See how, gazing at what was in the air,
I did not see the evil creeping at my feet.

Andrea Alciato coalesces the two in the Latin poem in his Emblemata (1531), which illustrates the theme 'Those who contemplate the heights will fall' (qui alta contemplantur, cadere). The story is told of a fowler out hunting and concludes, 'Thus the man dies, who looks to the stars with drawn-back bow'. The preceding emblem had illustrated the fable of the Astrologer who Fell into a Well and this continues the lesson there of the need to keep one's attention focussed on the things of this world. The English emblematist Geoffrey Whitney also uses the story in his Choice of Emblemes (1586) under the device 'Look not on high' (noli altum sapere) but extends the lesson in the second and third stanzas of his accompanying poem. While the third cautions those who practise 'astronomie',
Whoe leave the earthe, and studie on the skie,
As if they coulde all worldlie thinges expresse,
his second warns against pride in learning,
Leste when theire mindes do mounte unto the skies,
Their fall is wrought, by thinges they doe dispise.

The first meaning of the story was not lost sight of, however. The Renaissance poet Hieronymus Osius keeps close to the original telling in his Latin version. A fowler is intent on preparing a snare of reeds and bird-lime, then catches sight of a thrush and inadvertently steps on the snake. He dies in the knowledge that killer hunters will die through the agency of others that hunt to kill.
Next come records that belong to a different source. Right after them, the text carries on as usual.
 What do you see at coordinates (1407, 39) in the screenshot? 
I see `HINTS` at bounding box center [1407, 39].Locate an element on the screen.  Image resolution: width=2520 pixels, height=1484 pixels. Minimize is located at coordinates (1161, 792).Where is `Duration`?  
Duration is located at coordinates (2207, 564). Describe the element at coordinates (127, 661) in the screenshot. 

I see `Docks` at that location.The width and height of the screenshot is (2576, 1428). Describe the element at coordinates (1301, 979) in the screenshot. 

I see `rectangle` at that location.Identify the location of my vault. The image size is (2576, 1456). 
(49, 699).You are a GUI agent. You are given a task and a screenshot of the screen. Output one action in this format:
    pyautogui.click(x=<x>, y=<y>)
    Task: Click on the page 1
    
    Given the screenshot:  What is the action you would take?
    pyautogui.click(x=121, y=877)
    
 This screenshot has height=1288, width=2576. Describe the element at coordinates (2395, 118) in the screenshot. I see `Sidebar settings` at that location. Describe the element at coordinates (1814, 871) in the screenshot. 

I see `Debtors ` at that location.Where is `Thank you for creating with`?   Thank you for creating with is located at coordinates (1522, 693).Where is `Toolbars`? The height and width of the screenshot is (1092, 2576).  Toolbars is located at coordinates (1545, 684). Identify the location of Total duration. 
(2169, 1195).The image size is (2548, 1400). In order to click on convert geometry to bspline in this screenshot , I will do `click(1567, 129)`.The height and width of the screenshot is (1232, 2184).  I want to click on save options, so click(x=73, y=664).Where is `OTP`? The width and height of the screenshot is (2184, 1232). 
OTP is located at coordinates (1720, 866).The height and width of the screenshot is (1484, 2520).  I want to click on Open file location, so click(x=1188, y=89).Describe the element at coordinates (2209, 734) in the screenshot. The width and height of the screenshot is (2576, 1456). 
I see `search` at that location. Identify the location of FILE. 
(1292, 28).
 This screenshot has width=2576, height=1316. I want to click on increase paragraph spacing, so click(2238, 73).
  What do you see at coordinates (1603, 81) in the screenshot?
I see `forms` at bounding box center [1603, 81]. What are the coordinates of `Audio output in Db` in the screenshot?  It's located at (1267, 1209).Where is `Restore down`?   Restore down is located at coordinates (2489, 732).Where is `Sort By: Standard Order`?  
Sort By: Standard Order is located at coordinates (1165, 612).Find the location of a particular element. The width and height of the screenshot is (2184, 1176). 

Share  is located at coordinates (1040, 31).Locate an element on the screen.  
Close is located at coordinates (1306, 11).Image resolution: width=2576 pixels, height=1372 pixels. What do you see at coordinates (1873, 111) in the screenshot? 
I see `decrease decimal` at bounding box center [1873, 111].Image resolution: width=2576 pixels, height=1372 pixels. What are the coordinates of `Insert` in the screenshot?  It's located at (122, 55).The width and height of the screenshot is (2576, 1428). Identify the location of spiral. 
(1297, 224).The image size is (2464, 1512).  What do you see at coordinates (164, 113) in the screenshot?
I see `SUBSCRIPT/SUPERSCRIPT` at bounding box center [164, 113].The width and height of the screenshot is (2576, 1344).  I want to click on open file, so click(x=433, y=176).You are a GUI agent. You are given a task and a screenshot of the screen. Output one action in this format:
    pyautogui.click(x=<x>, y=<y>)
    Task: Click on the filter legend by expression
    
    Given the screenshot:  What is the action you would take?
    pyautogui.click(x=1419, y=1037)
English tellings, such as those of Roger L'Estrange and Samuel Croxall, speak of the ways of 'Providence'.

Illustrations of the fable show a wider variety of bird-catching methods than the text, including setting up nets (as in the edition of Osius), using a bow and arrow (Alciato) or even (as in Croxall) a fowling piece. The species of birds involved are also wide. Antipater mentions starlings and cranes; Alciato thrushes, larks and cranes; L'Estrange has a pigeon and Croxall a ringdove.